Stored data entries:
=== Section Start ===
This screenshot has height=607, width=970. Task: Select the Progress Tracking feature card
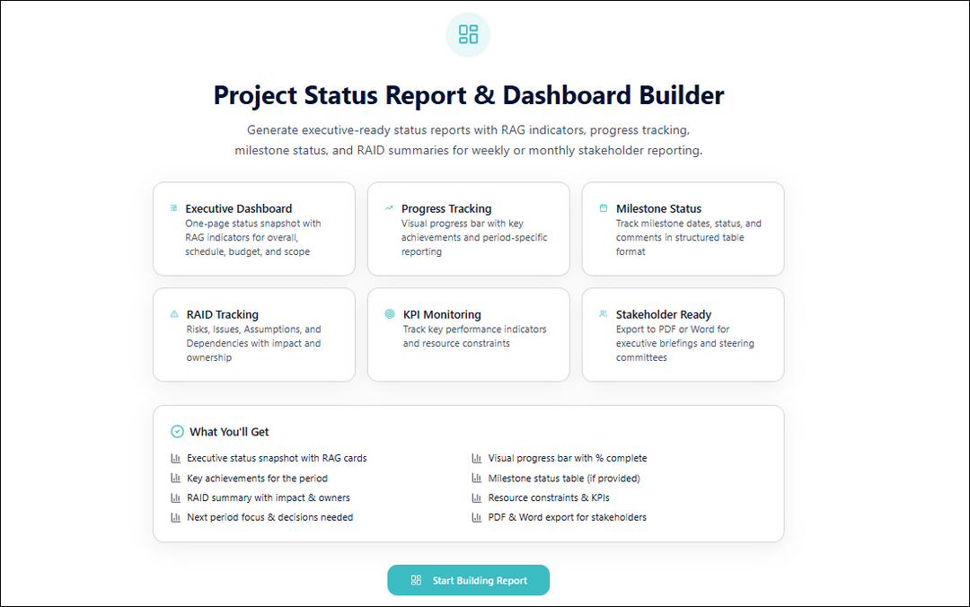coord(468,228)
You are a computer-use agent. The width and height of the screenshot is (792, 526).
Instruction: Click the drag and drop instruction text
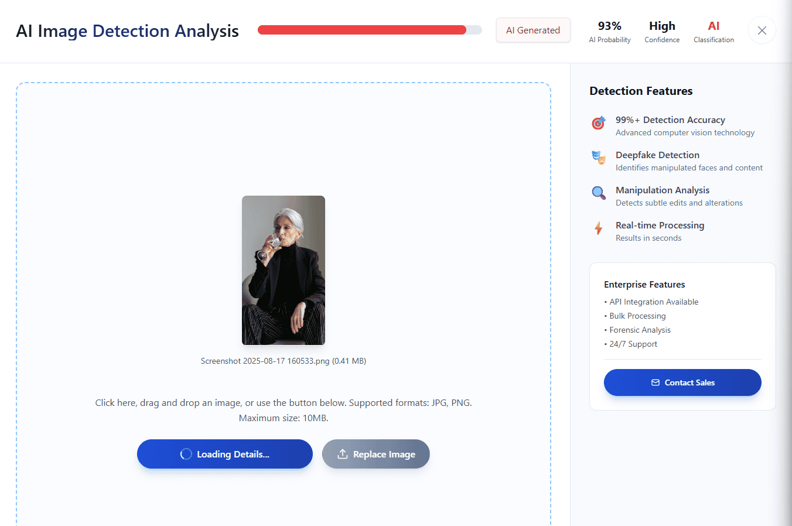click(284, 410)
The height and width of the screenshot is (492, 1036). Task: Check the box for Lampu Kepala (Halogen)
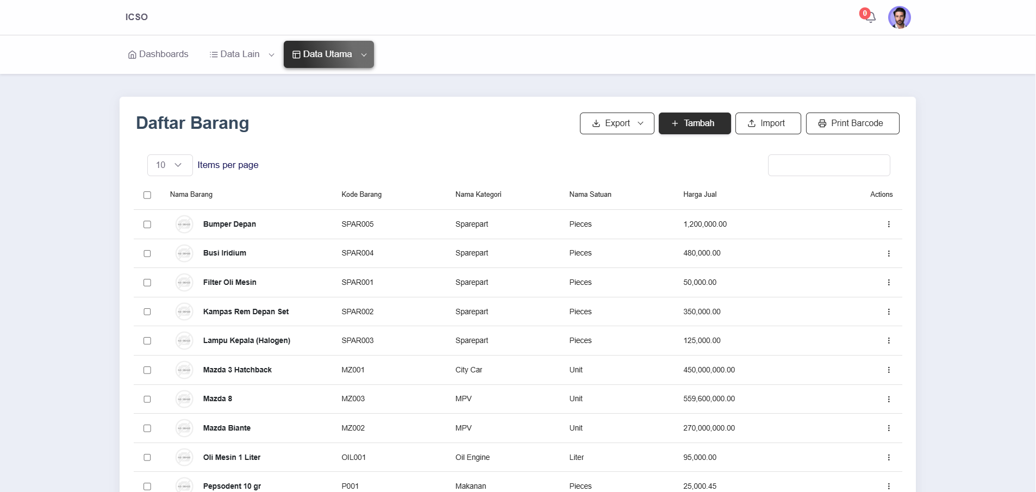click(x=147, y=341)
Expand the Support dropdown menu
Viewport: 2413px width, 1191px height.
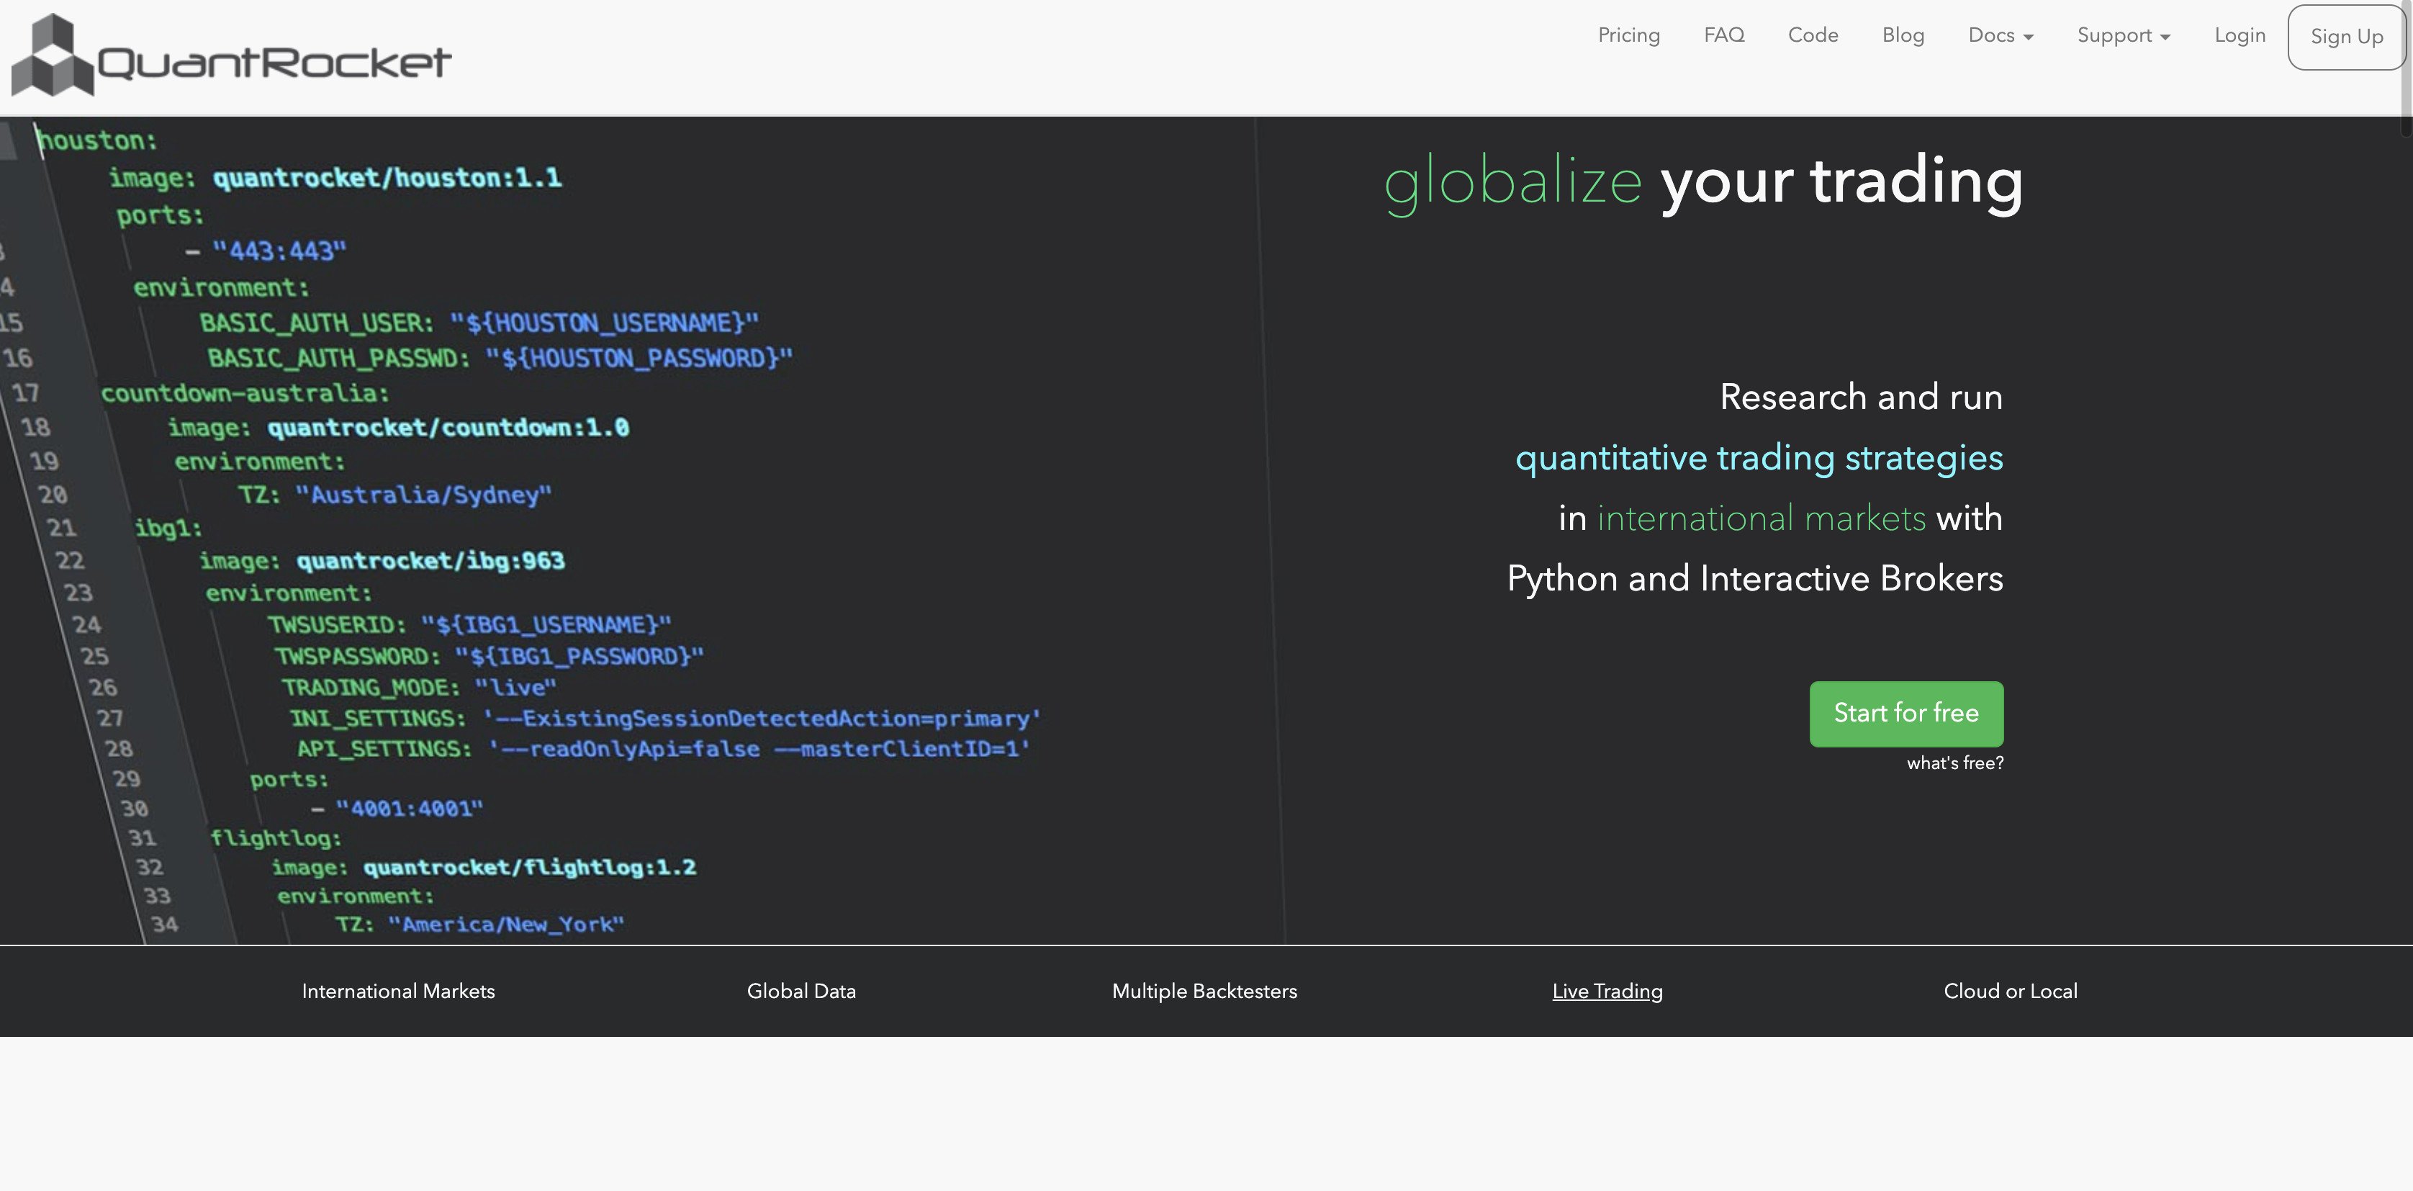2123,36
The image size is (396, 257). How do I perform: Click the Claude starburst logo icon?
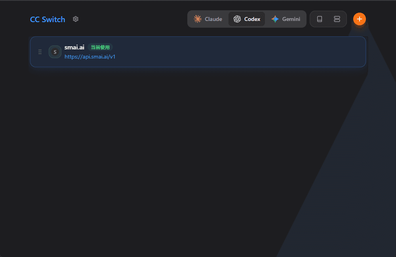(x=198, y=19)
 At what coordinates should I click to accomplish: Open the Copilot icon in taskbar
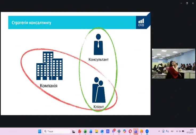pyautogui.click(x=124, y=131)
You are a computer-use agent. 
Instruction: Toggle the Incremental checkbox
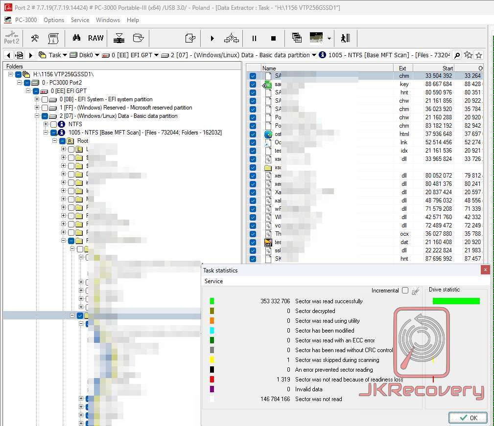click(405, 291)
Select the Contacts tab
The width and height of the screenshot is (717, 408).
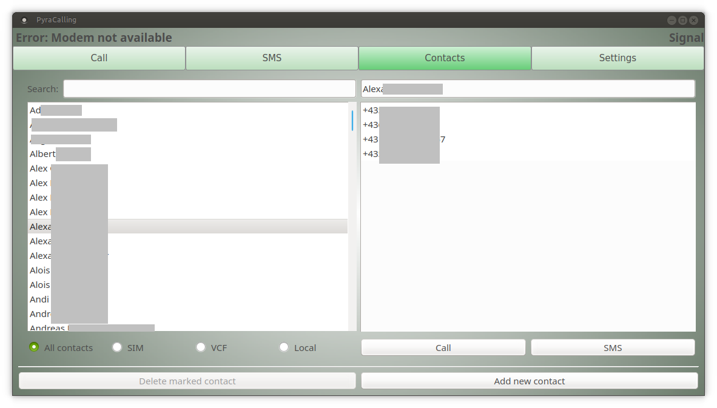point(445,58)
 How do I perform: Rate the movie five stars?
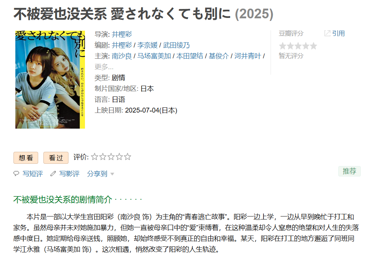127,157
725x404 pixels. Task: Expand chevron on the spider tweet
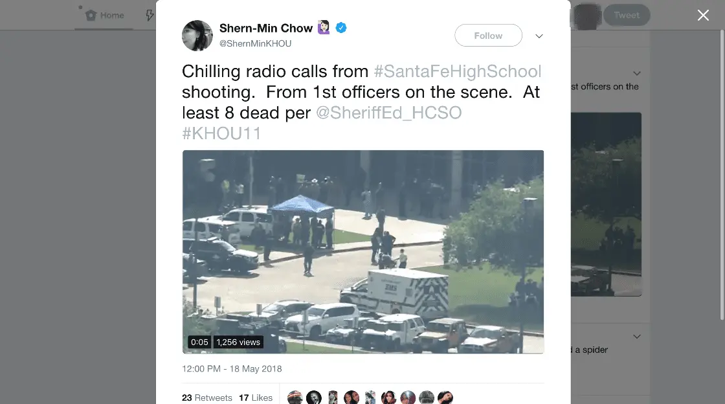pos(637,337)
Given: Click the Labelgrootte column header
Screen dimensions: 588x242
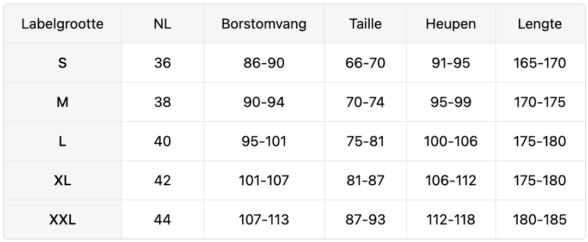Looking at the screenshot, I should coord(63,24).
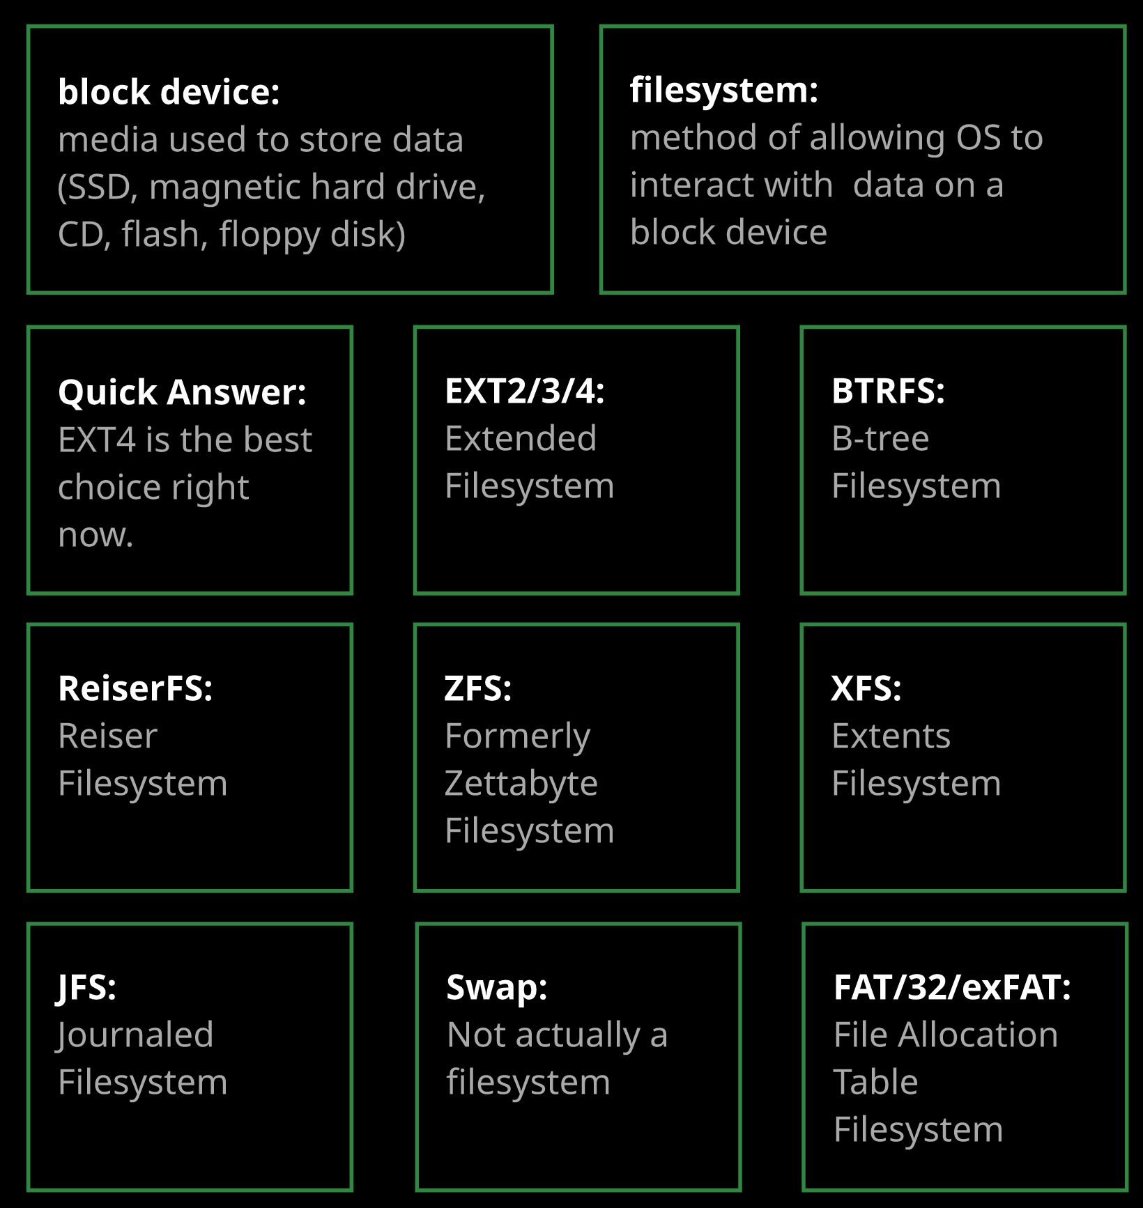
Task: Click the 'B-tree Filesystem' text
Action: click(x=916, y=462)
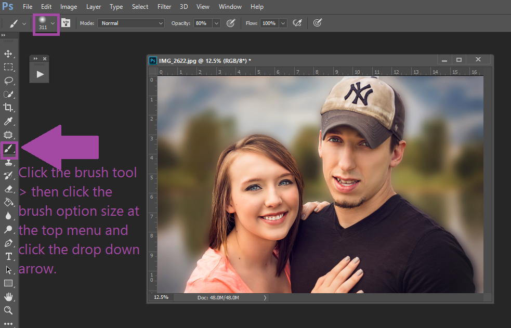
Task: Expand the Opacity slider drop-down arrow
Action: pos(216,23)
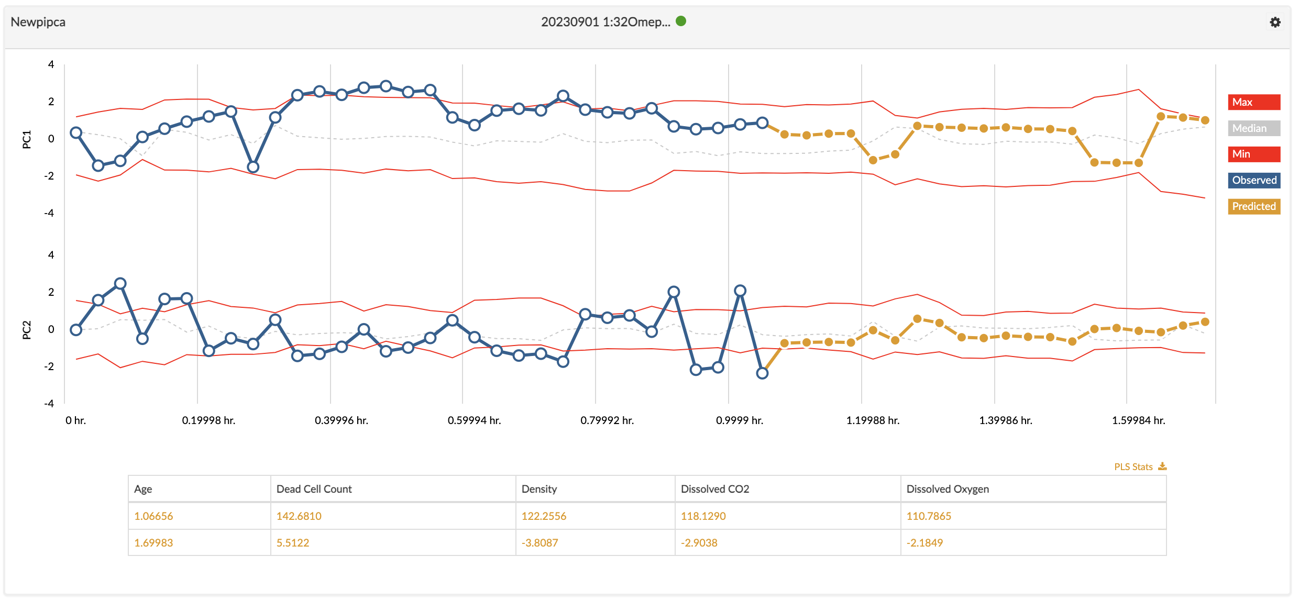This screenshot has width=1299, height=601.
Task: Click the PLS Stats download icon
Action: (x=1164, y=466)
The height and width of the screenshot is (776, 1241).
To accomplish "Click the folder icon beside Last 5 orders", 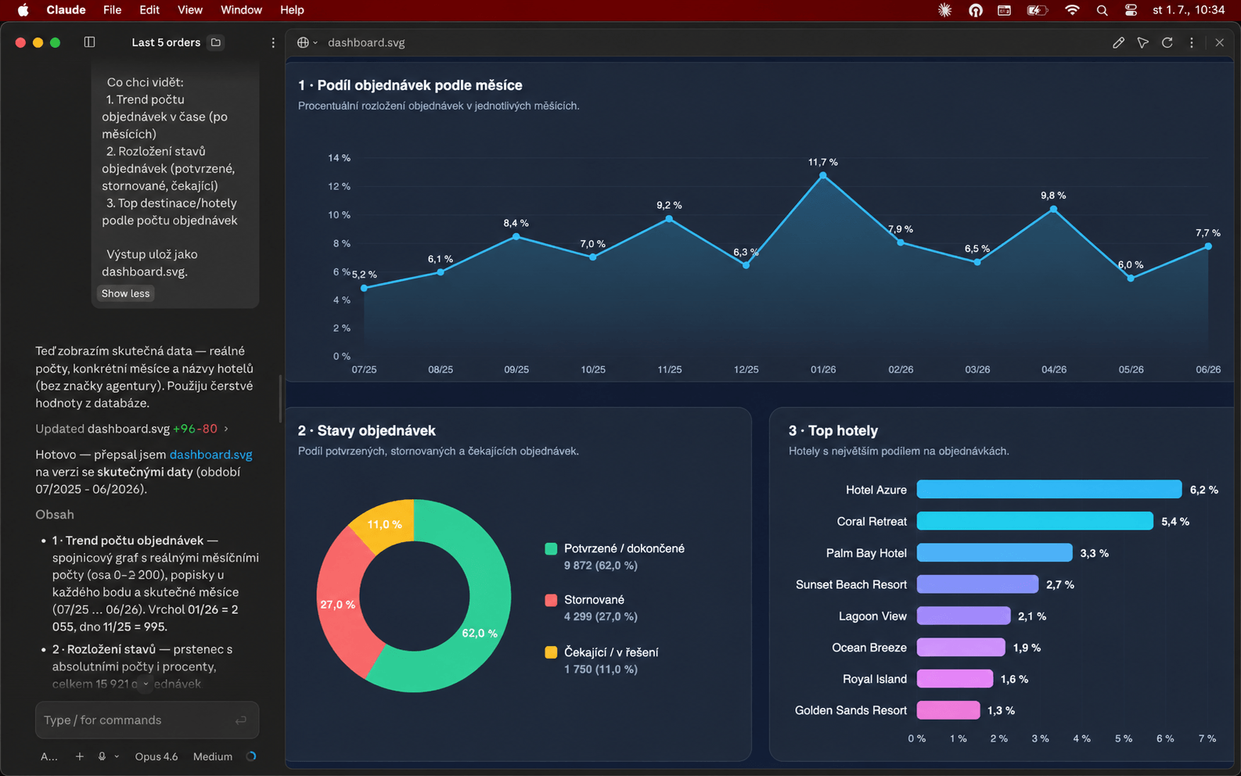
=== Section End ===
• [PROBLEM STATEMENT]: Take the lines above starting at the one containing "At what coordinates" and ending at the one containing "Given: Click the Labelgrootte column header", and print them again exactly, without pictures.

• [REPLY TO THE EXERCISE]:
 At what coordinates should I click to accomplish: Open the Copilot icon in taskbar
pyautogui.click(x=124, y=131)
You are a computer-use agent. 
Instruction: Toggle the Incremental checkbox
click(405, 291)
Select the Contacts tab
The width and height of the screenshot is (717, 408).
point(445,58)
 How do I perform: Rate the movie five stars?
127,157
725x404 pixels. Task: Expand chevron on the spider tweet
pos(637,337)
Given: Click the Labelgrootte column header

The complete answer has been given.